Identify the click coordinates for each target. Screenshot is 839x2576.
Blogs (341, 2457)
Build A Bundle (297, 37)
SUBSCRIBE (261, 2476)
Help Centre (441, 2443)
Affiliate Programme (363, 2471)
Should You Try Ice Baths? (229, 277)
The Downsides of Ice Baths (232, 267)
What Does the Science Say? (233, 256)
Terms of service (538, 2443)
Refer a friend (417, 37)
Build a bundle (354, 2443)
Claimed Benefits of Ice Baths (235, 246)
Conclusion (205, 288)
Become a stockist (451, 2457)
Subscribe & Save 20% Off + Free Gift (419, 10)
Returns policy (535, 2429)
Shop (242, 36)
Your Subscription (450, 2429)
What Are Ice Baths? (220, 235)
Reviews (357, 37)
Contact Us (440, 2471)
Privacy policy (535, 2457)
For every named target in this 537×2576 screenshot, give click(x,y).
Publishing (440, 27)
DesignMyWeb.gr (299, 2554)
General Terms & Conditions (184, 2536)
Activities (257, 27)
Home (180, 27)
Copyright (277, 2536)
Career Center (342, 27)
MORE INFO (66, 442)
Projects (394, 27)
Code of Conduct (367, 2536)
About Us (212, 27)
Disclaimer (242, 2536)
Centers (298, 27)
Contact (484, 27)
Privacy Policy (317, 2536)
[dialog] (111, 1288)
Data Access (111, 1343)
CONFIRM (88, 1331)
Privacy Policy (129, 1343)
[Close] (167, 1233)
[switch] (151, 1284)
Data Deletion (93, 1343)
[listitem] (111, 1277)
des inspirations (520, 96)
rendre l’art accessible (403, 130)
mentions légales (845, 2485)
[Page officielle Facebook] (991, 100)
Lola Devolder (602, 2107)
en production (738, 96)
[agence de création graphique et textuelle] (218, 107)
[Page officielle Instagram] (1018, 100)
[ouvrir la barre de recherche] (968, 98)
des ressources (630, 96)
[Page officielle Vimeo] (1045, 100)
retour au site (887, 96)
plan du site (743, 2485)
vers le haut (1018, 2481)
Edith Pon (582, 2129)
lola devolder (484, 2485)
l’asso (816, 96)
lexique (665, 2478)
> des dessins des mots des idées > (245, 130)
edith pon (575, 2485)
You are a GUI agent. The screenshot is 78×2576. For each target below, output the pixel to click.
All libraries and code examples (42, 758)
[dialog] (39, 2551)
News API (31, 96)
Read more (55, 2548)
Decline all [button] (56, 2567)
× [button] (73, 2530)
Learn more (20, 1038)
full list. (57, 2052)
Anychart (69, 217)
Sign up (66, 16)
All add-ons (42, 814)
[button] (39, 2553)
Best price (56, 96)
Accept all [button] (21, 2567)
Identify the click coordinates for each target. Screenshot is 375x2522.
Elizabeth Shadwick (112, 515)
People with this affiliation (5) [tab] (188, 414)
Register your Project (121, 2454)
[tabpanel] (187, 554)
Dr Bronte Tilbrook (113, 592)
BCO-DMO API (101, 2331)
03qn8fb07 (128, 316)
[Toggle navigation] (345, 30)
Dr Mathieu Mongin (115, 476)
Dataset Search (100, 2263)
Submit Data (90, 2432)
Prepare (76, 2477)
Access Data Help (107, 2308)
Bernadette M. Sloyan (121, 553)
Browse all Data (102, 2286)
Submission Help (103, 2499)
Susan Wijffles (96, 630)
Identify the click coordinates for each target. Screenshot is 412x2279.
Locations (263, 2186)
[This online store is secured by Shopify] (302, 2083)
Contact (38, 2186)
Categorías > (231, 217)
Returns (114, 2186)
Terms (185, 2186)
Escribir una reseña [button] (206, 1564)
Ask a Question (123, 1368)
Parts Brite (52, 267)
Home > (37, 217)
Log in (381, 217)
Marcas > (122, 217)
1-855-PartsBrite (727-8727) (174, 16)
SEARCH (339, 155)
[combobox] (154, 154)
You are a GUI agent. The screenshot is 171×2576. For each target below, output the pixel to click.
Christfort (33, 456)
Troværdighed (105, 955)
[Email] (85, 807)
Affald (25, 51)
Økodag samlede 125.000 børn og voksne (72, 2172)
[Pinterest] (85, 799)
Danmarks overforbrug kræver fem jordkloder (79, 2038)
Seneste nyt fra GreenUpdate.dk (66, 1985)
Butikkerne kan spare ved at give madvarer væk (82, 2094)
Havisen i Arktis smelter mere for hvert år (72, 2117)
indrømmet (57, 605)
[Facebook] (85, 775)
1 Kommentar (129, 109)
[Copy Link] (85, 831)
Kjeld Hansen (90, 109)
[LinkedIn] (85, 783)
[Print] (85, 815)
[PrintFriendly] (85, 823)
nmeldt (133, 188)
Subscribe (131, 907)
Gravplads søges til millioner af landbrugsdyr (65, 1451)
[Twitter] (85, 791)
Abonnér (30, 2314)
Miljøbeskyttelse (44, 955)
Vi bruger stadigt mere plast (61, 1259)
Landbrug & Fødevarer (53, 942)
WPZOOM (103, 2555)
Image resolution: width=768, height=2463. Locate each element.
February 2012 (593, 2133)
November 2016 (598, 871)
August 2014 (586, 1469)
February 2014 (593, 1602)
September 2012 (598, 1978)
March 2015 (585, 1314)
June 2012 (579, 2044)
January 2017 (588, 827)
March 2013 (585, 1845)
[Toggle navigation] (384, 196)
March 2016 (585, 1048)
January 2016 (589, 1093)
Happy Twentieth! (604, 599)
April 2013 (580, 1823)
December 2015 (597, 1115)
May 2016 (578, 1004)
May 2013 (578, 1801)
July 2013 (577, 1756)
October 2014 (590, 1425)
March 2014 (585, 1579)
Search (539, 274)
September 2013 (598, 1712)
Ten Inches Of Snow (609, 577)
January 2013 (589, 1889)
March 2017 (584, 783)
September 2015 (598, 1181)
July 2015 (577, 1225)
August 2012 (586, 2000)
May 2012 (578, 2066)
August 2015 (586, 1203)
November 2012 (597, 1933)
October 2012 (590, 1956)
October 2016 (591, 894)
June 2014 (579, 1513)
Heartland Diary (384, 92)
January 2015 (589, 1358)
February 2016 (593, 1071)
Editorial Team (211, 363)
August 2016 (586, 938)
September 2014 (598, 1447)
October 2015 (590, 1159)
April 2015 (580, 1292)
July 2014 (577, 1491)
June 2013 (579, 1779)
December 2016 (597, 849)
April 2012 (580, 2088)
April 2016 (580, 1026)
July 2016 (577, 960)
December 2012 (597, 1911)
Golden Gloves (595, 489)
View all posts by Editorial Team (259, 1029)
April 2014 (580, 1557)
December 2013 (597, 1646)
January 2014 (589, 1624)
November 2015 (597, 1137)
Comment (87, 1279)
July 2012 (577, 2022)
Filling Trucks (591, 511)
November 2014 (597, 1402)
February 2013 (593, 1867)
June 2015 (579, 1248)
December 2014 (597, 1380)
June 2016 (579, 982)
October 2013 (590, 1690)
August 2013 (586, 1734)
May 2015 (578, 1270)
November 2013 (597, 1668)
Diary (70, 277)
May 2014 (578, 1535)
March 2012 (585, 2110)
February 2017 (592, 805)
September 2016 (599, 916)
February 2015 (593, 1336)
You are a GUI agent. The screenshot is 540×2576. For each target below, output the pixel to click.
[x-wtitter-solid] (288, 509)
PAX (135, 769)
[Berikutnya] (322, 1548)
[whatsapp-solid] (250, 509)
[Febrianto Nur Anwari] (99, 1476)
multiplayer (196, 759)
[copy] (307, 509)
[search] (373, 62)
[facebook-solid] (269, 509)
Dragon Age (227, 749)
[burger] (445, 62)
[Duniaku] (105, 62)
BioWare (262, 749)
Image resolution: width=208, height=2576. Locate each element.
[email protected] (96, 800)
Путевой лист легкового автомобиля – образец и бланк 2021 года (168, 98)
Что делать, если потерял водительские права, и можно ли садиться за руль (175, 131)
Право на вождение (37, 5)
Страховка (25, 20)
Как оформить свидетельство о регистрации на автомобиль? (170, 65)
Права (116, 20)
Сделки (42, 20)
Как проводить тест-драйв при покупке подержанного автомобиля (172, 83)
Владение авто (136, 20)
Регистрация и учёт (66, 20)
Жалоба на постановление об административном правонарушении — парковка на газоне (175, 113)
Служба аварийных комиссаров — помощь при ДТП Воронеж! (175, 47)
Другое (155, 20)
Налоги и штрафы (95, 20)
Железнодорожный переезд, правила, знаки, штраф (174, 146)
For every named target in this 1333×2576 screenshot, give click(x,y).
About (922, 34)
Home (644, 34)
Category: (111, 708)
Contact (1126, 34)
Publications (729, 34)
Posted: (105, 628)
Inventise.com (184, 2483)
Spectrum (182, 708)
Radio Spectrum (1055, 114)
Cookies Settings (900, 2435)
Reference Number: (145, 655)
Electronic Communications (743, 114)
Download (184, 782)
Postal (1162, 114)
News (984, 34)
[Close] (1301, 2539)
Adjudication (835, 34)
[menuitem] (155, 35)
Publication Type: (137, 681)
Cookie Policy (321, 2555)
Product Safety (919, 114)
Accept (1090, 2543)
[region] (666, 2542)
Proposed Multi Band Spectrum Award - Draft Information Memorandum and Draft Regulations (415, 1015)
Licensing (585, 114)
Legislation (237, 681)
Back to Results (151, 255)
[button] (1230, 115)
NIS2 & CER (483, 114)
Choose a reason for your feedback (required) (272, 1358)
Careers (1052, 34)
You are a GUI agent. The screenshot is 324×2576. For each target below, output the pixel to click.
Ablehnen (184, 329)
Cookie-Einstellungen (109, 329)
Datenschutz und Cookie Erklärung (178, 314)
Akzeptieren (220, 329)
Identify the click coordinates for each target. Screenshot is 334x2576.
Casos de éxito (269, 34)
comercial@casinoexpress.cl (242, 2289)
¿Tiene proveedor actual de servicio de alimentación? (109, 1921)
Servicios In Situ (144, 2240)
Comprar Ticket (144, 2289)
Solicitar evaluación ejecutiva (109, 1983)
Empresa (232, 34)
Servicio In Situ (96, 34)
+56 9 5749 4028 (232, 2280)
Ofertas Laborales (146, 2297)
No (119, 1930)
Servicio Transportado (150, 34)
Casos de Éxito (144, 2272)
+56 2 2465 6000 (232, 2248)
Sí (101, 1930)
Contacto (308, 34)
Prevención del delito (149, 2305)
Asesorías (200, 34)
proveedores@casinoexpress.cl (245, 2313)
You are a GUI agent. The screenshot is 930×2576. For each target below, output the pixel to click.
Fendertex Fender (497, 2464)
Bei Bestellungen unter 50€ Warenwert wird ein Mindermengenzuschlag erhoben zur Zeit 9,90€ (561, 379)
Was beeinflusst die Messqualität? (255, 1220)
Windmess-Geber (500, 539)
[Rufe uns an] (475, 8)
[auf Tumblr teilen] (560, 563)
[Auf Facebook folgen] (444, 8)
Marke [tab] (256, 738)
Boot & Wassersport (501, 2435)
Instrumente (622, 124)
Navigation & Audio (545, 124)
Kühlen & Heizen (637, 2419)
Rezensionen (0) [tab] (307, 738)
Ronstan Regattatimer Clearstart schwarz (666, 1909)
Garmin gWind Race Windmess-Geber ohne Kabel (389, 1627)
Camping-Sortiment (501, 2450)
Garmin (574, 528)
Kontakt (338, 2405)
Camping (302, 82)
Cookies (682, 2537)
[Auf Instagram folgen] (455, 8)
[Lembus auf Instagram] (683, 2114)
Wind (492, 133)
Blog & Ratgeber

====

Pick out the lines above containing the word "below", then copy them.

You are a GUI agent. The screenshot is 78×2576. For each target below, output the pixel to click.
You are a GUI agent. The screenshot is 171×2576. For each target below, output the pixel to click.
You are a GUI agent. The screenshot is 540×2576. For each target below, output the pixel to click.
You are a GUI agent. The screenshot is 324×2576. For each target below, output the pixel to click.
You are a GUI agent. The screenshot is 930×2576. For each target below, output the pixel to click.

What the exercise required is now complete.